Records of text and element pointing:
(begin)

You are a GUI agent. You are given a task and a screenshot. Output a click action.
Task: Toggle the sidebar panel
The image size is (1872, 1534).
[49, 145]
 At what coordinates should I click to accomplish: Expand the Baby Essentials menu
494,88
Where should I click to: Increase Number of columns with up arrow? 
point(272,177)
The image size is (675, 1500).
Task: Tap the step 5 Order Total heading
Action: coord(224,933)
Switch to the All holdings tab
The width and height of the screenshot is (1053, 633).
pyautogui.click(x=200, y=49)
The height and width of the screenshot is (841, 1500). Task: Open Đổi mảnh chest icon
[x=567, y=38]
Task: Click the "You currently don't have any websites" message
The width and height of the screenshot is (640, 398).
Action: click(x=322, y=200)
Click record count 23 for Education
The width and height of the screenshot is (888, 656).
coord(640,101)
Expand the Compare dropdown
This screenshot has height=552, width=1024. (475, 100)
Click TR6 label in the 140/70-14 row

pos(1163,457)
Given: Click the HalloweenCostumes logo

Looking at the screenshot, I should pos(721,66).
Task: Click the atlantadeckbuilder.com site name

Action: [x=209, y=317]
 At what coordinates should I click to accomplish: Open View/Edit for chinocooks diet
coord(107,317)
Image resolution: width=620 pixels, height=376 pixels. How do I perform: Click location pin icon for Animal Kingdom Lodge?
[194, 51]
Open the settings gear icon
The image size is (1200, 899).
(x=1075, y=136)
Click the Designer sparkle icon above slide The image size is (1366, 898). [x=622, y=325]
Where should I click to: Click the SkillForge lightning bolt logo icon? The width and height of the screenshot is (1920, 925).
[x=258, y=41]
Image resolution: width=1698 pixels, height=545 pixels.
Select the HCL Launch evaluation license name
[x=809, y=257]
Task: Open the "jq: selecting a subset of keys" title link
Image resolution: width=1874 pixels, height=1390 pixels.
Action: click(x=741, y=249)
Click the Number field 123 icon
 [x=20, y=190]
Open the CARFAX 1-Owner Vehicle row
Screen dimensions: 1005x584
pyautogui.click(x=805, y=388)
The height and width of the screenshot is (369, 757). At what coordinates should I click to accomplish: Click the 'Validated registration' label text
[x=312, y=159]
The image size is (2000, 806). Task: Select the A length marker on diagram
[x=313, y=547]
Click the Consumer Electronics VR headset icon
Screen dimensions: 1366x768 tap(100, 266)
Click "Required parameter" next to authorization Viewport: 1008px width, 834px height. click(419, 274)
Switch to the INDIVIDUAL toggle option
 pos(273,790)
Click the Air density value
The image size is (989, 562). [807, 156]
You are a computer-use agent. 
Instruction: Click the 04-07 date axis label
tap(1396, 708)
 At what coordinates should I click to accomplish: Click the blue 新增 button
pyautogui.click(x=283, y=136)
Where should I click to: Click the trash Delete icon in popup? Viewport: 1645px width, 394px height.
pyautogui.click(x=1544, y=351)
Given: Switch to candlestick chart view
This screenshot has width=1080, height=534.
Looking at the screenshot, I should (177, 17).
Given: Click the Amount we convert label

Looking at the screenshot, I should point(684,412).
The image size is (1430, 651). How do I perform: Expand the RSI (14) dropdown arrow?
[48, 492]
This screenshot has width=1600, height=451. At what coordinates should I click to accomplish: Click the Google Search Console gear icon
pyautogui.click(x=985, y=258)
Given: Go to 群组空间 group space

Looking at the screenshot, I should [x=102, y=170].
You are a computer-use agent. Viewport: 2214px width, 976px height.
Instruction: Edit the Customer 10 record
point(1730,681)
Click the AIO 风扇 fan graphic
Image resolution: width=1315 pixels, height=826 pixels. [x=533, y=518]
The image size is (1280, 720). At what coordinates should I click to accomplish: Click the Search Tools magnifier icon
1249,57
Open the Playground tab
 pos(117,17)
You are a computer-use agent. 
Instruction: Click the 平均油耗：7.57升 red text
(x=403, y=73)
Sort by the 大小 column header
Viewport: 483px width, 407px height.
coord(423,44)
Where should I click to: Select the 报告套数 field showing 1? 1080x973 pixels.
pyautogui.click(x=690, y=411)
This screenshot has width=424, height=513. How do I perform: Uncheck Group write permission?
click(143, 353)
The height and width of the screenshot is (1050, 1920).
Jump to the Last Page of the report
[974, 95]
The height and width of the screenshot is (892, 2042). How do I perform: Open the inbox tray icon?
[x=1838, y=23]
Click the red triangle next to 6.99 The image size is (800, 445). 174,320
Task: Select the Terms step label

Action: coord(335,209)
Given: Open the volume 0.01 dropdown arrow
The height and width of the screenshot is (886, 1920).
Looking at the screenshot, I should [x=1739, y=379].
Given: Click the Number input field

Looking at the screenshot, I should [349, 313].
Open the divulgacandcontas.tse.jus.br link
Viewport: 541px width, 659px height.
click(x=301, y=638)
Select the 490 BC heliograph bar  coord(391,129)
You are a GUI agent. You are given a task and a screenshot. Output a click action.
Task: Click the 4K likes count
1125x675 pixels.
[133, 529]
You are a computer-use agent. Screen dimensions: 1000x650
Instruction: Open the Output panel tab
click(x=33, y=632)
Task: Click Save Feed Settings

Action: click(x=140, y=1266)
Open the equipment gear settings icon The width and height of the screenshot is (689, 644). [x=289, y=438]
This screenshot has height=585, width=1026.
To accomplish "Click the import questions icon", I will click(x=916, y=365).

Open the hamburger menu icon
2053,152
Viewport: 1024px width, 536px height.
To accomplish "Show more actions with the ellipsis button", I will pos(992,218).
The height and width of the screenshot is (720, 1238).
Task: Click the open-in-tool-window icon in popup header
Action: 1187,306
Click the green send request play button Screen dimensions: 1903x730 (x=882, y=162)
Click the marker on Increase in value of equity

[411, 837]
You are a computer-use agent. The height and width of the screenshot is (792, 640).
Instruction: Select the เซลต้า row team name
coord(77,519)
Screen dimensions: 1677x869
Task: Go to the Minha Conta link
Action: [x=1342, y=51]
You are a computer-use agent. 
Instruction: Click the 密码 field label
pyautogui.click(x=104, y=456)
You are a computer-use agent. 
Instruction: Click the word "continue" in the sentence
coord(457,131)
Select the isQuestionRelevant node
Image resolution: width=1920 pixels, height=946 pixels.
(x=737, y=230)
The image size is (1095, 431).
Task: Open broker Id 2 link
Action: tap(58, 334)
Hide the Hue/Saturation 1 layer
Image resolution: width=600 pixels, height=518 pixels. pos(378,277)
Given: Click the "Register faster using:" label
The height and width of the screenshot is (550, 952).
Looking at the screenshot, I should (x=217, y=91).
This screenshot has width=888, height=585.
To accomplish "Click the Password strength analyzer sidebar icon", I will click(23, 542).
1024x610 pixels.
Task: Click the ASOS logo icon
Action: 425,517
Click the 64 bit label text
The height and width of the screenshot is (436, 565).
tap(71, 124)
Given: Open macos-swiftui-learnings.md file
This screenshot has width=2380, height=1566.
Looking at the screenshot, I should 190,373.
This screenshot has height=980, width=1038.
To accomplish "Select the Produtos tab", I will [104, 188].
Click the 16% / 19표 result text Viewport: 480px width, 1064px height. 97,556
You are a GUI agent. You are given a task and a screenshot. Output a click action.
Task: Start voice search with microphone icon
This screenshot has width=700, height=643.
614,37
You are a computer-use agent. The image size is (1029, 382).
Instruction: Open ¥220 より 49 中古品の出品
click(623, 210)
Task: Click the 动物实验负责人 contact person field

(end)

▸ Objective: Arrange the lines of the records, from the line containing "Viewport: 1024px width, 536px height." down to the line containing "will [104, 188].", as a Markdown table with the columns "Row" and "Line". Include both end lines and leave out blank lines.

▸ Solution to the problem:
| Row | Line |
|---|---|
| 1 | Viewport: 1024px width, 536px height. |
| 2 | To accomplish "Show more actions with the ellipsis button", I will pos(992,218). |
| 3 | The height and width of the screenshot is (720, 1238). |
| 4 | Task: Click the open-in-tool-window icon in popup header |
| 5 | Action: 1187,306 |
| 6 | Click the green send request play button Screen dimensions: 1903x730 (x=882, y=162) |
| 7 | Click the marker on Increase in value of equity |
| 8 | [411, 837] |
| 9 | You are a computer-use agent. The height and width of the screenshot is (792, 640). |
| 10 | Instruction: Select the เซลต้า row team name |
| 11 | coord(77,519) |
| 12 | Screen dimensions: 1677x869 |
| 13 | Task: Go to the Minha Conta link |
| 14 | Action: [x=1342, y=51] |
| 15 | You are a computer-use agent.  |
| 16 | Instruction: Click the 密码 field label |
| 17 | pyautogui.click(x=104, y=456) |
| 18 | You are a computer-use agent.  |
| 19 | Instruction: Click the word "continue" in the sentence |
| 20 | coord(457,131) |
| 21 | Select the isQuestionRelevant node |
| 22 | Image resolution: width=1920 pixels, height=946 pixels. |
| 23 | (x=737, y=230) |
| 24 | The image size is (1095, 431). |
| 25 | Task: Open broker Id 2 link |
| 26 | Action: tap(58, 334) |
| 27 | Hide the Hue/Saturation 1 layer |
| 28 | Image resolution: width=600 pixels, height=518 pixels. pos(378,277) |
| 29 | Given: Click the "Register faster using:" label |
| 30 | The height and width of the screenshot is (550, 952). |
| 31 | Looking at the screenshot, I should (x=217, y=91). |
| 32 | This screenshot has width=888, height=585. |
| 33 | To accomplish "Click the Password strength analyzer sidebar icon", I will click(23, 542). |
| 34 | 1024x610 pixels. |
| 35 | Task: Click the ASOS logo icon |
| 36 | Action: 425,517 |
| 37 | Click the 64 bit label text |
| 38 | The height and width of the screenshot is (436, 565). |
| 39 | tap(71, 124) |
| 40 | Given: Open macos-swiftui-learnings.md file |
| 41 | This screenshot has width=2380, height=1566. |
| 42 | Looking at the screenshot, I should 190,373. |
| 43 | This screenshot has height=980, width=1038. |
| 44 | To accomplish "Select the Produtos tab", I will [104, 188]. |